Whether Kelley moped about his missed chance around the office until no one could stand him or not, his paper connected the dots that the Argus left implied. A small item at the bottom of the page notes
Had justice been awarded to Lawrence in December last, during the disturbances of that month, there would be no Fort there now to shield an army of traitors who are sworn to resist the laws.
Lawrence did not have a fort per se, but they had built Free State Hotel to do double duty as a nineteenth century pillbox. That might prove an obstacle to working bloody justice on those who “murdered” Samuel Jones, “than whom a braver man never lived.” The Sovereign’s own version of events, which I missed a few days ago, comes just a few columns over from the Argus’. John Stringfellow and Robert Kelley reminded their readers of Jones’ virtue and informed them that the free state men, “thieving-paupers of the North” had come to trample the rights of Southern men, stealing their property, and murdering them if they had half a chance. All of that aimed to break the Union.

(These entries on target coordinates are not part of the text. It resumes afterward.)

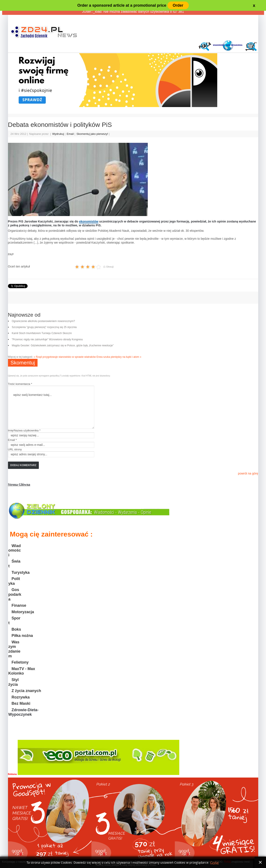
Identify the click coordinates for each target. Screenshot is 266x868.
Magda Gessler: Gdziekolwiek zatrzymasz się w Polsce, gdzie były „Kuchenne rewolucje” (63, 345)
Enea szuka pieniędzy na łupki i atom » (119, 357)
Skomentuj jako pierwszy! (93, 134)
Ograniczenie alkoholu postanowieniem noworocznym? (43, 321)
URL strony (15, 449)
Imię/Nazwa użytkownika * (24, 430)
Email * (12, 440)
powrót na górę (248, 473)
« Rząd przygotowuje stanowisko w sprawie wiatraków (65, 357)
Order (178, 5)
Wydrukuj (58, 134)
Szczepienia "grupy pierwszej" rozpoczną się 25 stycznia (44, 327)
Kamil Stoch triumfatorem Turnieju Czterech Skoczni (42, 333)
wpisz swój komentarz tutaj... (51, 407)
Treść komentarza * (20, 384)
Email (70, 134)
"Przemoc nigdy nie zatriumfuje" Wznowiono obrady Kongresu (47, 339)
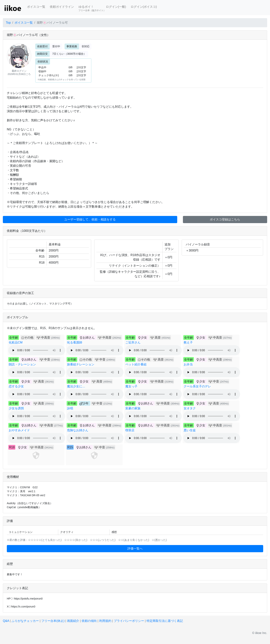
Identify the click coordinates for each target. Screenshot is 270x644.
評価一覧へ (135, 548)
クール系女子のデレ (197, 386)
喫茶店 (130, 430)
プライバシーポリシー (129, 621)
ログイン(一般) (116, 6)
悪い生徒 (190, 430)
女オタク (190, 408)
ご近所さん (133, 342)
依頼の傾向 (89, 621)
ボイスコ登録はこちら (225, 219)
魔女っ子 (131, 386)
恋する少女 (16, 386)
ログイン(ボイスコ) (144, 6)
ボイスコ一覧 (36, 6)
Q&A (6, 621)
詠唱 (70, 408)
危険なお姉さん (78, 430)
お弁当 (188, 364)
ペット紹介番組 (136, 364)
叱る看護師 (75, 342)
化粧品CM (16, 342)
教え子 (188, 342)
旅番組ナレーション (81, 364)
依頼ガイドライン (62, 6)
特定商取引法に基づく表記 (165, 621)
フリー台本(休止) (53, 621)
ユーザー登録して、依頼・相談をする (90, 219)
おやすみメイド (19, 430)
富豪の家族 (133, 408)
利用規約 (105, 621)
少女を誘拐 (16, 408)
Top (8, 22)
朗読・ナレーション (22, 364)
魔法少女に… (76, 386)
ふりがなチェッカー (25, 621)
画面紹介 (73, 621)
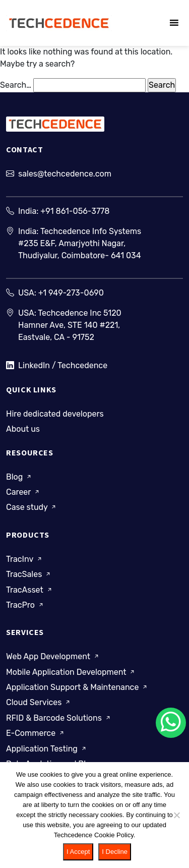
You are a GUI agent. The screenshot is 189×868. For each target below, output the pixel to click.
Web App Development (53, 656)
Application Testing (47, 748)
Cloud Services (39, 702)
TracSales (29, 574)
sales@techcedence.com (65, 173)
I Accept (78, 851)
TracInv (25, 559)
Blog (19, 476)
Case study (32, 507)
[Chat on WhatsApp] (171, 723)
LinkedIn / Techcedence (56, 366)
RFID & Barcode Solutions (59, 718)
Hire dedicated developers (55, 414)
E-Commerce (36, 733)
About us (23, 429)
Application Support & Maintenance (77, 687)
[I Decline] (176, 815)
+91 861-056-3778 (75, 211)
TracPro (25, 605)
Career (23, 492)
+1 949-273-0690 (71, 293)
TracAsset (30, 589)
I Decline (114, 851)
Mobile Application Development (71, 671)
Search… (16, 85)
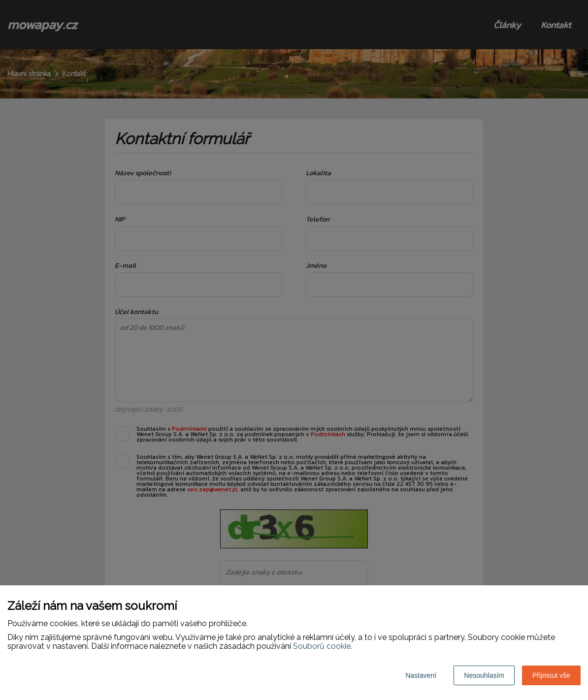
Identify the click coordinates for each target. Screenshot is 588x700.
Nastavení (421, 675)
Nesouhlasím (484, 675)
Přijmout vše (551, 675)
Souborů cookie (322, 646)
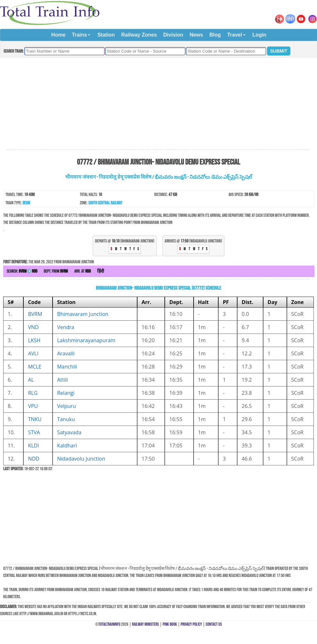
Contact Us (214, 624)
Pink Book (170, 624)
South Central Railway (105, 203)
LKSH (34, 340)
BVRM (35, 314)
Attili (63, 380)
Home (58, 35)
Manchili (67, 367)
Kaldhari (67, 445)
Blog (215, 35)
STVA (34, 432)
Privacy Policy (191, 624)
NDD (33, 459)
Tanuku (66, 419)
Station (106, 35)
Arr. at (83, 271)
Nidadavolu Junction (81, 459)
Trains (79, 35)
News (196, 35)
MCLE (35, 367)
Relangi (66, 393)
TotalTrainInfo (109, 624)
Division (173, 35)
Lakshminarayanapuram (86, 340)
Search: (22, 271)
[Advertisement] (158, 104)
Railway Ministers (146, 624)
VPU (33, 406)
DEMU (26, 203)
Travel (235, 35)
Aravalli (66, 353)
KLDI (33, 445)
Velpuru (66, 406)
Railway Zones (139, 35)
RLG (33, 393)
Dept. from (56, 271)
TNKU (35, 419)
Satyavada (69, 432)
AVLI (33, 353)
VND (33, 327)
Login (260, 35)
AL (31, 380)
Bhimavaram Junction (83, 314)
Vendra (66, 327)
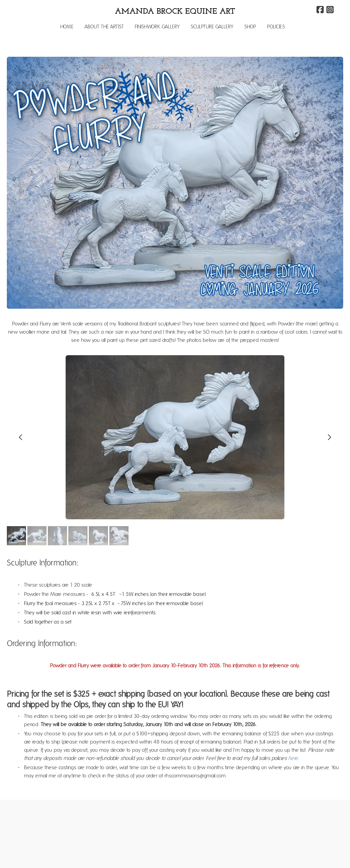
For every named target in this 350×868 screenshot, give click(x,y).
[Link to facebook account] (320, 10)
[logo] (175, 12)
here (293, 758)
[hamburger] (22, 11)
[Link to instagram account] (330, 10)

The news had thrown Atchison, just recently visited by its namesake ex-senator, into quite the stir. Rumors flew about, which we know include word of Jones’ death. They may not have. A simple assault on Jones ought to have done the same work for their movement as his death, given past performance. Given he did get shot and things appeared close for a while, I see no reason to doubt their sincere belief that Jones had died of his wounds. The Sovereign roared
HIS DEATH MUST BE AVENGED. HIS MURDER SHALL BE AVENGED, if at the sacrifice of every abolitionist in the Territory. If the proslavery party will quietly set still and see our friends, one by one, murdered by these assassins, without raising their arms to protect them, we much mistake their character. Will they again allow a Northern Governor to cheat them out of their just revenge? We answer emphatically, NO! If the Governor of this Territory and the Administratin at Washington any longer attempts to force us to assume the position of outlaws, before we can have justice done us, the sooner such a contingency arises, the better.

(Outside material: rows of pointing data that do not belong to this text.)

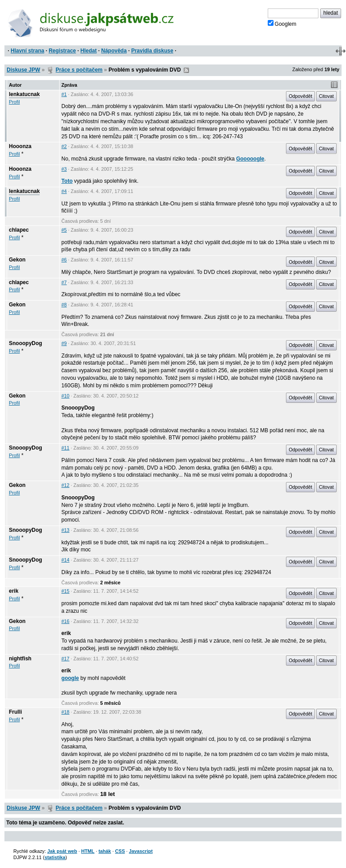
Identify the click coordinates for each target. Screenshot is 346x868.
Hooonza (20, 146)
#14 (65, 560)
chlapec (19, 230)
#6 (64, 260)
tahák (105, 851)
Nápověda (114, 51)
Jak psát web (62, 851)
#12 (65, 485)
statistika (55, 857)
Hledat (89, 51)
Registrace (62, 51)
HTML (88, 851)
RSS (186, 70)
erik (13, 591)
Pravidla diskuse (152, 51)
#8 (64, 305)
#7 (64, 282)
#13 (65, 530)
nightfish (20, 659)
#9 (64, 343)
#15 (65, 591)
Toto (67, 181)
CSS (120, 851)
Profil (14, 102)
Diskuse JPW (23, 70)
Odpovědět (300, 96)
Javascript (141, 851)
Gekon (17, 260)
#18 (65, 712)
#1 (64, 94)
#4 (64, 191)
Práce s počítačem (79, 70)
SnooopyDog (25, 343)
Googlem (282, 24)
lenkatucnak (24, 94)
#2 (64, 146)
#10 (65, 396)
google (70, 678)
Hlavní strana (27, 51)
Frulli (15, 712)
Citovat (326, 96)
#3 (64, 169)
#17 (65, 659)
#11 (65, 448)
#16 (65, 621)
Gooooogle (250, 159)
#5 (64, 230)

Outraged at resistance of the laws and an antislavery party that set themselves up in defiance of the territorial government and, perhaps, the nation, the proslavery party of Kansas avowed that they must do precisely the same. Should Wilson Shannon or Franklin Pierce get in the way, the Sovereign would count them enemies with the rest. The party who once damned their enemies as nullifiers now declared for nullification of their own, with all the customary agility that such contortions required.